Verzeichnis des Immateriellen Kulturerbes in Österreich

Wiener Stimmung und Spielweise der Zither

Antragsteller: Cornelia Mayer, Univ. Ass. Mag. Katharina Pecher-Havers
Bundesland: Oberösterreich, Steiermark, Wien
Bereich: Darstellende Künste
Aufnahmejahr: 2017

Die für die Wiener Stimmung charakteristische Form der Besaitung und die zugehörige Spielweise entstanden in der Mitte des 19. Jahrhunderts in Wien und werden erstmals in der Zitherschule von Carl Ignaz Umlauf 1859 beschrieben. Rasch verbreitete sich Wiener Stimmung und Spielweise der Zither und wurde schließlich auch durch zahlreiche Zitherschulen und -vereine zum Masseninstrument der Arbeiterklasse. Das gemeinsame Spiel begünstigte sozialen Zusammenhalt und kulturelle Identität. Mit dem Thema zum Film „Der 3. Mann“ wurde die Wiener Stimmung und Spielweise der Zither weltberühmt. Sie wird heute noch in Wien, Nieder- und Oberösterreich sowie in der Steiermark gespielt.

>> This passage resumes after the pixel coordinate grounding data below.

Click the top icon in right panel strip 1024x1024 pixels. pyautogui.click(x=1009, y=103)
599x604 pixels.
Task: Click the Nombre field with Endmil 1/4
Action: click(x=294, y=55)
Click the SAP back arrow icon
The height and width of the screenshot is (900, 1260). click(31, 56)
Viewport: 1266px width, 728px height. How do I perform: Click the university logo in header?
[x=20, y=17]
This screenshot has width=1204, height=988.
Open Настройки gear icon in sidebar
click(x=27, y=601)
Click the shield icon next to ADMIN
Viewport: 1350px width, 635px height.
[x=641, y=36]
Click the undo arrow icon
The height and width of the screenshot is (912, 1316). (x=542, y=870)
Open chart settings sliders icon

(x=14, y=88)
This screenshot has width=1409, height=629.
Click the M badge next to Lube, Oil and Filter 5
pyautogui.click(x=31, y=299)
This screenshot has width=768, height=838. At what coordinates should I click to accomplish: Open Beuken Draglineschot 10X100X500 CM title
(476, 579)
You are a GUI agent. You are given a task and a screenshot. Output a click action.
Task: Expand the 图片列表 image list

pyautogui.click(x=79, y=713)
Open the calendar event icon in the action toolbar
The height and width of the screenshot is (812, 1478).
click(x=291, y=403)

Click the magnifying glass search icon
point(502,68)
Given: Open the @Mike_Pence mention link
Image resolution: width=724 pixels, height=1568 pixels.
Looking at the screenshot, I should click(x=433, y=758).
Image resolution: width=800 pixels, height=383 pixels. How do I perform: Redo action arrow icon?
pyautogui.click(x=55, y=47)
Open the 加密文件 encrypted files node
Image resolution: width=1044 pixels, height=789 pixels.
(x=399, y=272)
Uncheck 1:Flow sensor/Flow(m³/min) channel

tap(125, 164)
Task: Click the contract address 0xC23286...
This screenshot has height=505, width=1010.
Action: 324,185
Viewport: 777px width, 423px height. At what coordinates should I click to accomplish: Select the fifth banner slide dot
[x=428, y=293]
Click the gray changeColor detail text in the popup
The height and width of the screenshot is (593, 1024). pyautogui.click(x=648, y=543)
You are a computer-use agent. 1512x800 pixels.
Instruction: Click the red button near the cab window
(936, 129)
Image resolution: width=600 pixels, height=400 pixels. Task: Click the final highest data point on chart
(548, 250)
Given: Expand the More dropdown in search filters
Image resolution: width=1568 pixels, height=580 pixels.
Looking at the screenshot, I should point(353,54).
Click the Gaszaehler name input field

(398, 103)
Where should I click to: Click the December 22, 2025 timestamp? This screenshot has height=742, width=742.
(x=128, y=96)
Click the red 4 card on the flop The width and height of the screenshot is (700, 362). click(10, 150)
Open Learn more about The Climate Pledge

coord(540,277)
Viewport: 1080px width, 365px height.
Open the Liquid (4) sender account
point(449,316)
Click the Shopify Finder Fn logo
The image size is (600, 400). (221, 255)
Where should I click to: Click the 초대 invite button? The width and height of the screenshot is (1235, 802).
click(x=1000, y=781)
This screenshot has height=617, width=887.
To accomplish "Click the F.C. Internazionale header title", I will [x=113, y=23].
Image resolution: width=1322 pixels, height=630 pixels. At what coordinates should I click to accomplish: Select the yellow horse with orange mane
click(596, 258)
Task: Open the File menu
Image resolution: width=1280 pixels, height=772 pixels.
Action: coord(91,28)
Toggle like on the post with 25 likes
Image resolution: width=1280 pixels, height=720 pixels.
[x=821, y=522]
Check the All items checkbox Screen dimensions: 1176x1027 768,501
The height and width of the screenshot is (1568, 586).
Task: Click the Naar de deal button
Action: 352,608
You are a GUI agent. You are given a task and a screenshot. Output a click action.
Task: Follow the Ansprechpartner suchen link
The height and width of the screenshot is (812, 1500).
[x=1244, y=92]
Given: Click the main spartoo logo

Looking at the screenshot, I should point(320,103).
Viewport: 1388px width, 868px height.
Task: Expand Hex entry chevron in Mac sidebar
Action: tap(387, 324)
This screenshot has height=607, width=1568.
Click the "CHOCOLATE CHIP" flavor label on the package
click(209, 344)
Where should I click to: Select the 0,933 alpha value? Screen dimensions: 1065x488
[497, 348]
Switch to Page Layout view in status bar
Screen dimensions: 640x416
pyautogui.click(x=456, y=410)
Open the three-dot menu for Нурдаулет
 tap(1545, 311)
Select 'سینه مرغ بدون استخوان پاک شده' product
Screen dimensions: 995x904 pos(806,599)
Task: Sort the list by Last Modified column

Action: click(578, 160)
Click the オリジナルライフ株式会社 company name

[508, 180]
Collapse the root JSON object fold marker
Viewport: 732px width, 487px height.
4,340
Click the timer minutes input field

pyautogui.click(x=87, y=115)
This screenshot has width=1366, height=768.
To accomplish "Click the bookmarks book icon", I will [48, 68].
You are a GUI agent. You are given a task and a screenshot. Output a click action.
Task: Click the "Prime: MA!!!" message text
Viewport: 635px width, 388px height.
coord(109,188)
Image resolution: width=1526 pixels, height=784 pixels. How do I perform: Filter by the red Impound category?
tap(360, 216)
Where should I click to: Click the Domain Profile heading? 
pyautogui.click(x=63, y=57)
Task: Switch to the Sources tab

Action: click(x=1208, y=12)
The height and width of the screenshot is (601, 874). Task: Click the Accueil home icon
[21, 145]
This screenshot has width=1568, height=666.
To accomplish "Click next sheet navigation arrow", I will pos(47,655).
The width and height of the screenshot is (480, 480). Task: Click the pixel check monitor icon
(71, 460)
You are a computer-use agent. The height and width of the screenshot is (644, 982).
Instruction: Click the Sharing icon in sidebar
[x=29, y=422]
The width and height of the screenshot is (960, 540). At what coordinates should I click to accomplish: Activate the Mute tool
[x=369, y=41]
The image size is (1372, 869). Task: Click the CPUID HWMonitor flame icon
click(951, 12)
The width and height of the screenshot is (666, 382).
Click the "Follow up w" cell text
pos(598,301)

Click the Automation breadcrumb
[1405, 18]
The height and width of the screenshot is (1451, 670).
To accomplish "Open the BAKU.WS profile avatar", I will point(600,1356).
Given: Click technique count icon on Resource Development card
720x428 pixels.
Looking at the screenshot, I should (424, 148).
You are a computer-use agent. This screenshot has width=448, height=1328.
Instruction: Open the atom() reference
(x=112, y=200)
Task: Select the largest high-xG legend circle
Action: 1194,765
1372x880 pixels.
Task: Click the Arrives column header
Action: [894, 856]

Die Wiener Stimmung und Spielweise der Zither wird solistisch, in Ensembles und in Vereinen zumeist im Amateurmusikbereich gespielt und an wenigen Musikschulen unterrichtet. Wissen um Kompositionslehre, Instrumentenbau und Spieltechniken beeinflussen einander und erzeugen den unverwechselbaren Klang. Überalterung und das Ausbleiben von Nachwuchs gefährden jedoch den Erhalt der Wiener Stimmung und Spielweise der Zither. Einige Teilbereiche, wie die Bauweise und Spieltechnik der Streichzither, einer Sonderform der Wiener Stimmung und Spielweise der Zither sind bereits verloren gegangen.